The White House.

Two-for-one Executive Order

  • January 2017

    Within ten days of his inauguration, President Donald Trump signed Executive Order 13771, “Reducing Regulation and Controlling Regulatory Costs,” which requires federal agencies to repeal two regulations for each new regulation issued.

  • February 2017

    A coalition of nonprofit organizations filed a lawsuit challenging the executive order shortly thereafter, seeking declaratory and injunctive relief based on constitutional and Administrative Procedure Act (APA) grounds.

  • May 2018

    In May 2018, California Attorney General Xavier Becerra and Oregon Attorney General Ellen Rosenblum moved to intervene in the lawsuit. The motion seeks to strike down the executive order because it violates the constitutionally protected separation of powers (by seeking to authorize the Executive Branch to nullify congressionally-authorized regulatory activity), while also being non-compliant with the APA.

  • April 2019

    Later, in April 2019, California Attorney General Becerra and the attorneys general of Oregon and Minnesota filed a separate lawsuit challenging the two-for-one executive order.

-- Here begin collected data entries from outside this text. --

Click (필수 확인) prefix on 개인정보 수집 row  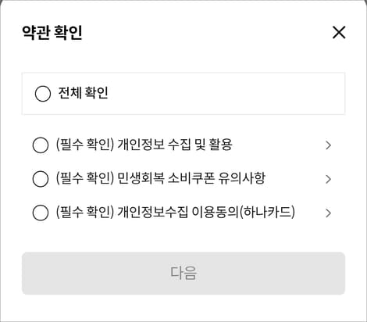(85, 145)
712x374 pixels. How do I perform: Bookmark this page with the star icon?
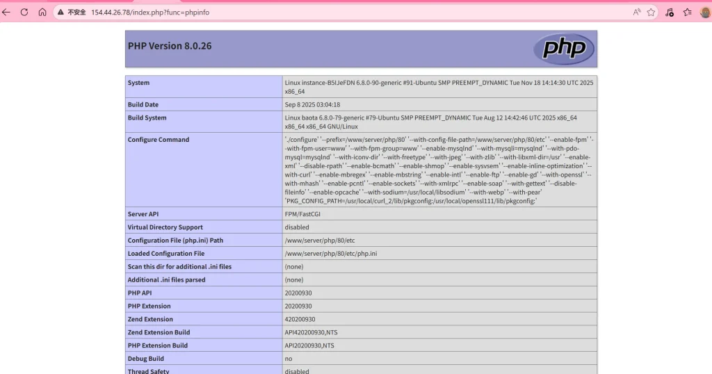[x=651, y=12]
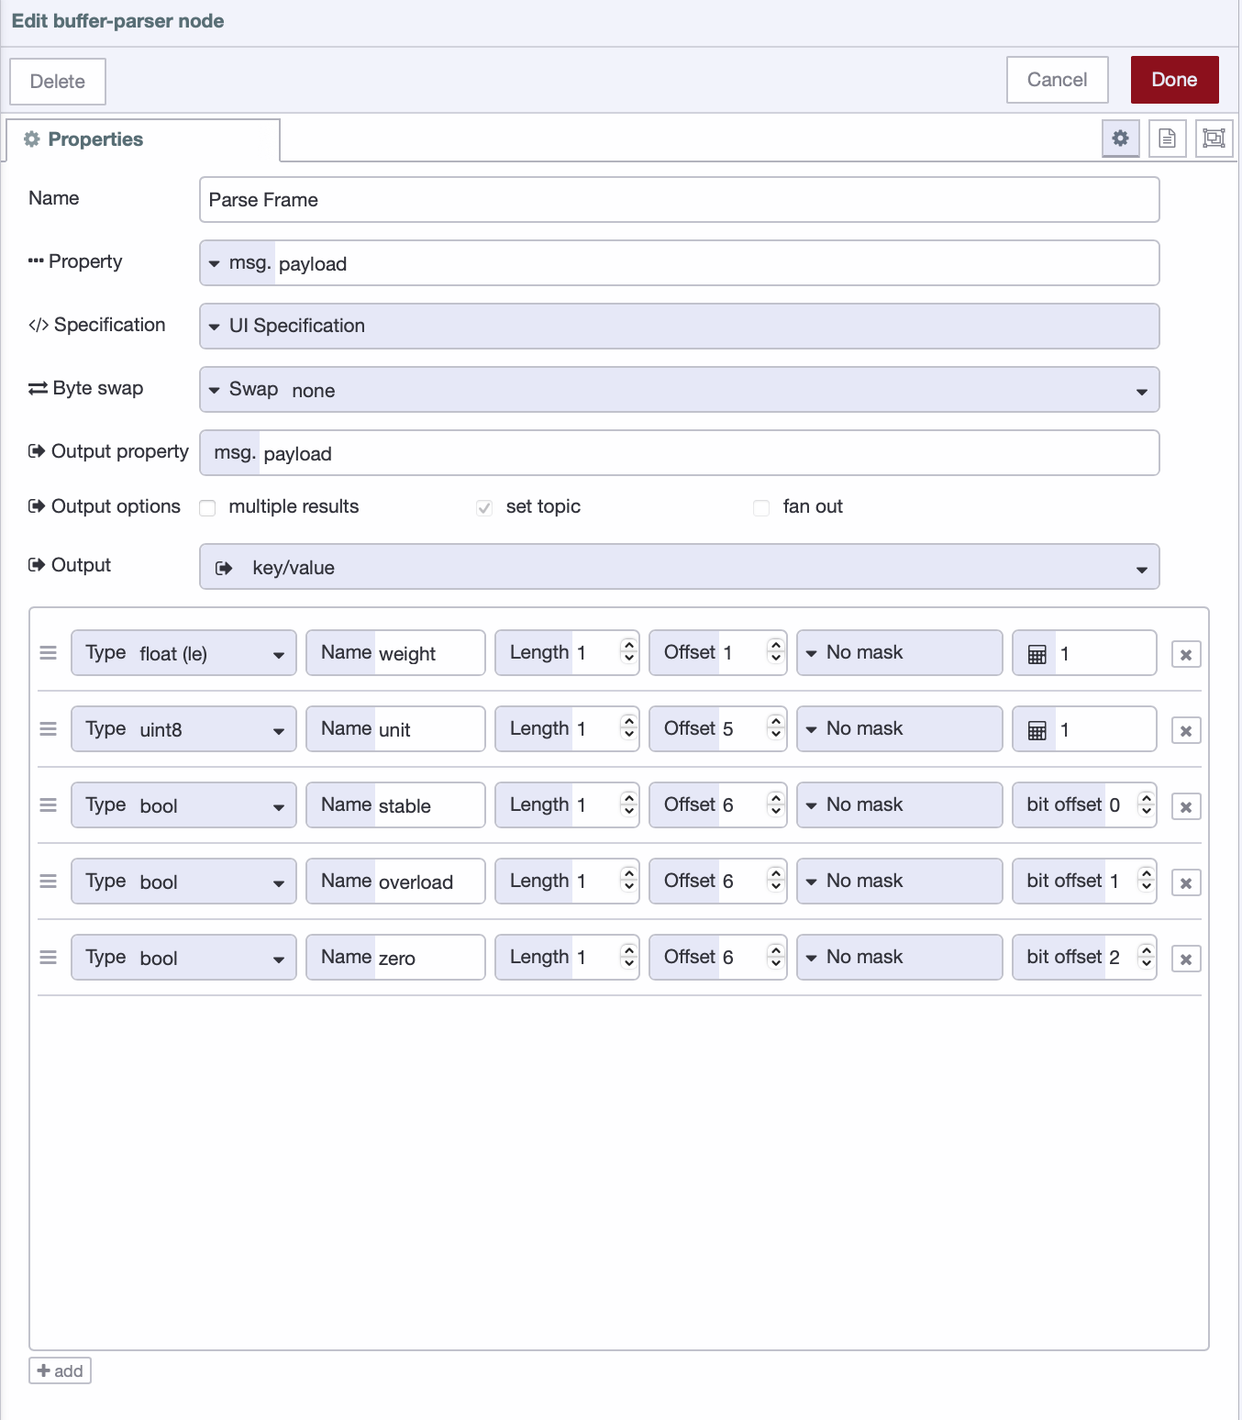The width and height of the screenshot is (1242, 1420).
Task: Toggle the set topic checkbox
Action: 484,508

    The lawsuit noted that the “two-for-one” executive order violates the Constitution’s separation of powers doctrine by directing agencies to take actions that run afoul of congressionally-enacted statutes in requiring agencies to repeal two congressionally-authorized rules for every new congressionally-authorized rule that agencies issue – regardless of the agencies’ independent statutory obligations to implement Congressional directives. The attorneys general also pled that the executive order violates the APA’s arbitrary and capricious standard because it requires an agency in issuing a new rule to consider factors Congress did not intend for it to consider and that have no nexus to the substantive merit of the proposed rule.

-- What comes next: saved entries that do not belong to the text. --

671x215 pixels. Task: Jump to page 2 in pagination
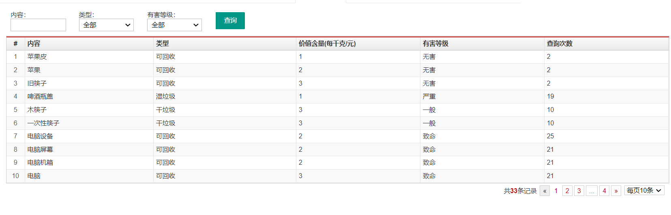coord(567,191)
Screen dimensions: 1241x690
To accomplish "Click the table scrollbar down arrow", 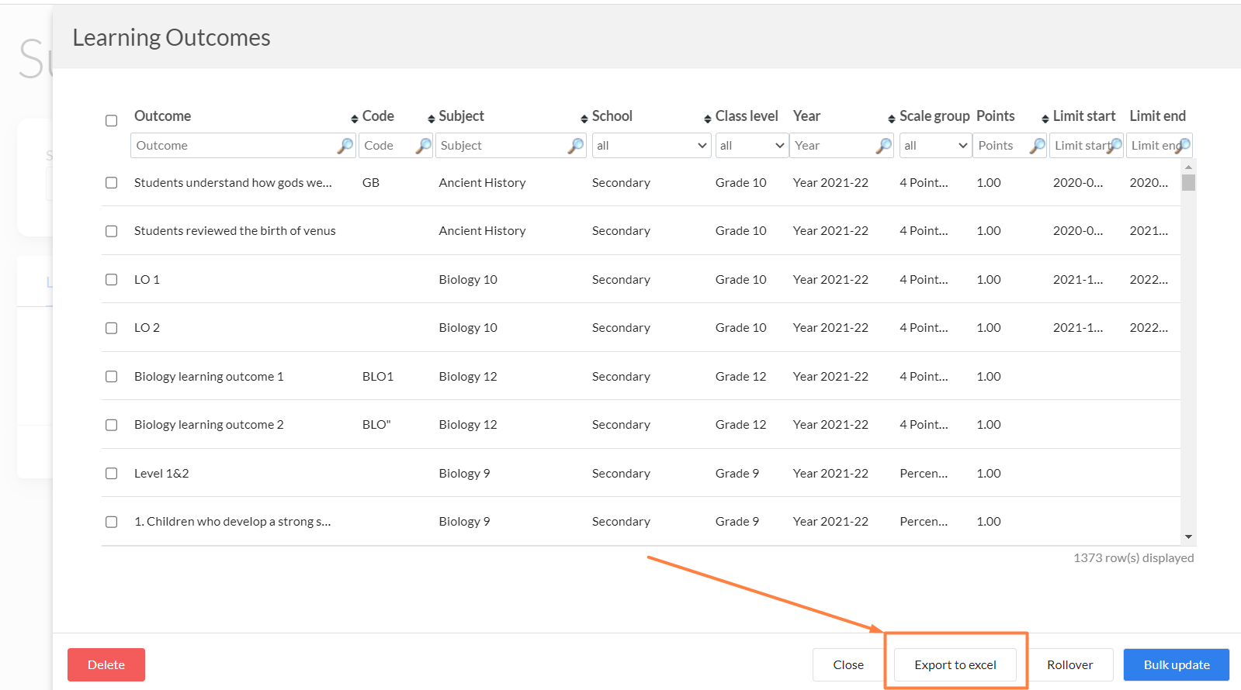I will pos(1188,537).
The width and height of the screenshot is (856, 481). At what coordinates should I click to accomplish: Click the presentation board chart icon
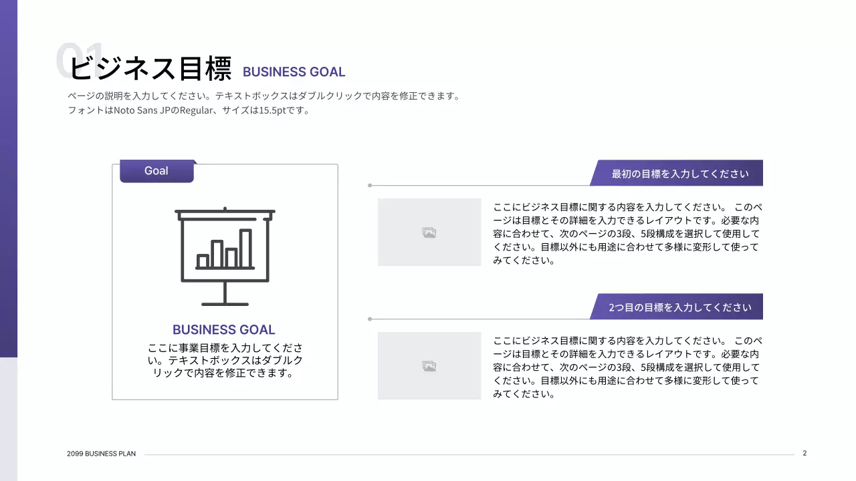point(225,257)
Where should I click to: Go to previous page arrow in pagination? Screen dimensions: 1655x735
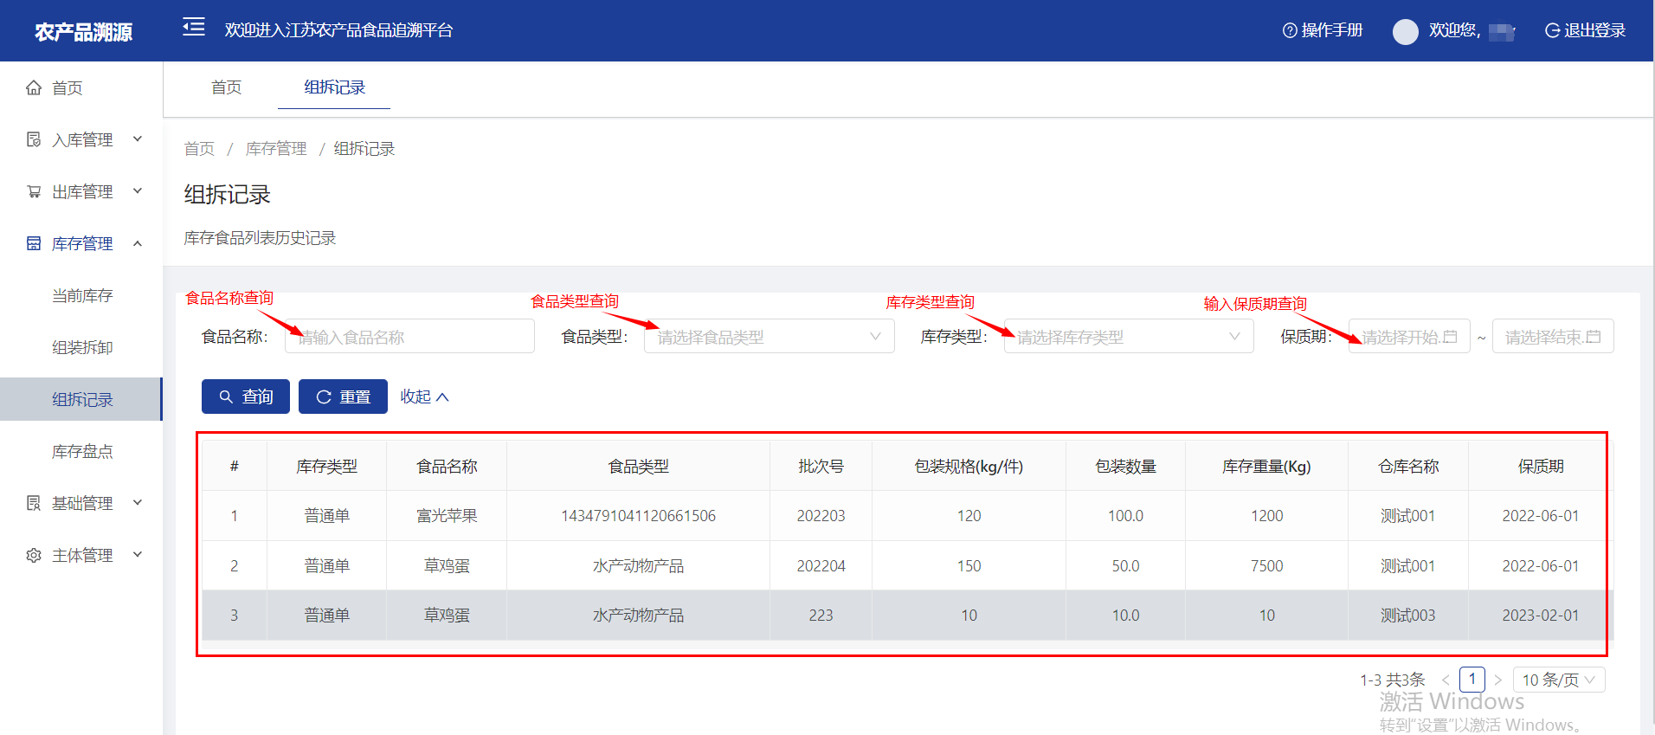(x=1445, y=680)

    The attorneys general demonstrated their standing to sue based on the executive order’s inappropriate influence on timely implementation of important public health, safety and environmental regulations, causing harm to the health and well-being of their states’ citizens, natural resources, and infrastructure.

  • December 2019

    In December 2019, a federal district court in the District of Columbia dismissed the nonprofit-led lawsuit challenging the two-for-one executive order, finding that the nonprofit organizations lacked standing to pursue their claim.

  • April 2020

    In April 2020, the court dismissed the attorneys general suit for lack of standing.